Now, there are philosophers called infinitists for whom regresses of this sort are not problematic. Unless, however, one wishes to live with the infinite regress, one must find another way of determining sentences acceptable to serve as premises.

A compelling option for many has been to conceive of truths not as a hierarchy but rather as a network so that it’s the case that justifications ultimately just circle back around to compose a coherent, mutually supporting but ultimately anchor‐less web. The objective of philosophers and other theorists, from this point of view, becomes a project of conceptual weaving and embroidery, stitching together concepts and arguments in consistent and meaningful ways to construct a coherent conceptual fabric. Philosophers who conceive of truths, theories, and reasoning in this way are called coherentists.

Philosophers who object to infinite regresses of justification and who find in the coherentist vision just vicious circularity often look for something fundamental or foundational, a stopping point or bedrock for reasons and justification. Philosophers of this sort are often called foundationalists. There must be for foundationalists premises that stand in need of no further justification through other arguments. Let’s call them ‘basic premises’.

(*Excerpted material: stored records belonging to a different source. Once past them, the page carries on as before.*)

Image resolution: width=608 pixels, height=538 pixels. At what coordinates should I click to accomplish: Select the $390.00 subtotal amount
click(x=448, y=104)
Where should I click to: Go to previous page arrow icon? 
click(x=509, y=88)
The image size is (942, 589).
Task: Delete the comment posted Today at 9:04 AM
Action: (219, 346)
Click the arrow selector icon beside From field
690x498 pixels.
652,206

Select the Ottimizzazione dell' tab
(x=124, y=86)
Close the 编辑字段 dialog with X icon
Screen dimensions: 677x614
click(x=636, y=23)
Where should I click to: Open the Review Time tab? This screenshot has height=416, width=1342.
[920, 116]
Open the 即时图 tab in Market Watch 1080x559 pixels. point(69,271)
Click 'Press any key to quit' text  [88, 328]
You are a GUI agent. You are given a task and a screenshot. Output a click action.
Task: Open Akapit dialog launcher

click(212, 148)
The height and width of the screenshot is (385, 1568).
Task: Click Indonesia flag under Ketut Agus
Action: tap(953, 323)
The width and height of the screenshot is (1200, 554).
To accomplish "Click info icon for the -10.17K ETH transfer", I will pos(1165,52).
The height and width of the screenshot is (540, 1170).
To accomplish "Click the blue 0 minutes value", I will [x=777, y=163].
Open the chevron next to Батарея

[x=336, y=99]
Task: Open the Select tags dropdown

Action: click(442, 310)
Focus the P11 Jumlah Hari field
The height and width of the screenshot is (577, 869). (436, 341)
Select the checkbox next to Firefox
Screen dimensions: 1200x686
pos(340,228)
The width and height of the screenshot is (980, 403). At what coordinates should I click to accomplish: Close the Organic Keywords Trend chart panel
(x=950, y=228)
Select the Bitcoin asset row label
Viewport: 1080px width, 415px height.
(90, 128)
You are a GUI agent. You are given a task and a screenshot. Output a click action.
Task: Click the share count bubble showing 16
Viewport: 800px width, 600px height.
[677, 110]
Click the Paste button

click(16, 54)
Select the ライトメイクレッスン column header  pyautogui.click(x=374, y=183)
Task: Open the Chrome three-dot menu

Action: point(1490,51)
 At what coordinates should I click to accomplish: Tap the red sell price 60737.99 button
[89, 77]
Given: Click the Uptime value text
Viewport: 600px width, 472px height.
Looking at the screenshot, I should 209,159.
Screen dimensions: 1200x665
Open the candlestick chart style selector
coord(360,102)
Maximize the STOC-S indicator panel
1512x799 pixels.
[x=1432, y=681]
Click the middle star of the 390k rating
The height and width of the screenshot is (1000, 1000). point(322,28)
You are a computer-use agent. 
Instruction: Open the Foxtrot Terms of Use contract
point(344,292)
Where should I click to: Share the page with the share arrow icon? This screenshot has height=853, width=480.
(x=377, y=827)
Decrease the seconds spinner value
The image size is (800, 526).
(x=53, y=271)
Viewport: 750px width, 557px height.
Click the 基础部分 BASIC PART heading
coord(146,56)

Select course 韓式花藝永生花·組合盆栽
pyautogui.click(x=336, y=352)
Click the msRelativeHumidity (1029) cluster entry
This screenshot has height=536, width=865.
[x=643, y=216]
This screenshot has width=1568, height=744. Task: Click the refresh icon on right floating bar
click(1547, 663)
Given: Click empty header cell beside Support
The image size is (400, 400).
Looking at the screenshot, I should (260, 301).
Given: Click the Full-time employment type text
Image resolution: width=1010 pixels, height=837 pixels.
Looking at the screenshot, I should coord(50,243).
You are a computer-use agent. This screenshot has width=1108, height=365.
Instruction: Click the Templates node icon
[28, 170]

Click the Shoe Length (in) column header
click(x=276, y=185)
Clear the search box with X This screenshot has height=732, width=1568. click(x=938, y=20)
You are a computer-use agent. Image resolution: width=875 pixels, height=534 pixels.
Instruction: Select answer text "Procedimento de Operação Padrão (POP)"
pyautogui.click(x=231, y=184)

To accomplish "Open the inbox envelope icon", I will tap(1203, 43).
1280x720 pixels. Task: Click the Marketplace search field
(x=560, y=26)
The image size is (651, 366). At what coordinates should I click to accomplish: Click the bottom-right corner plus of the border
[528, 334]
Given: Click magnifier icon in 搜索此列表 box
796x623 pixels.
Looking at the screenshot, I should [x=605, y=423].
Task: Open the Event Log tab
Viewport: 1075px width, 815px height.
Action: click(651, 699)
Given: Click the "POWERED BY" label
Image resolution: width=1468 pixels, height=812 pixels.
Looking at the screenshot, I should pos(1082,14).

There’s been a lot of ink spilled about what are to count as basic premises and why they are basic. By some accounts (called contextualist), the local context in which one is reasoning determines what’s basic. For example, a basic premise might be, ‘I exist’. In most contexts, this premise does not stand in need of justification. But if, of course, the argument is trying to demonstrate that I exist, my existence cannot be used as a premise. One cannot assume what one is trying to argue for.

Other kinds of philosophers have held that certain sentences are more or less basic for other reasons: because they are based upon self‐evident or ‘cataleptic’ perceptions (stoics), because they are directly rooted in sense data (positivists), because they are grasped by a power called intuition or insight (Platonists), because they make up the framework of any possible inquiry and therefore cannot themselves be the objects of inquiry (Kantians, Wittgensteinians), because they are revealed to us by God (theologians), or because we grasp them using cognitive faculties certified by God (Cartesians).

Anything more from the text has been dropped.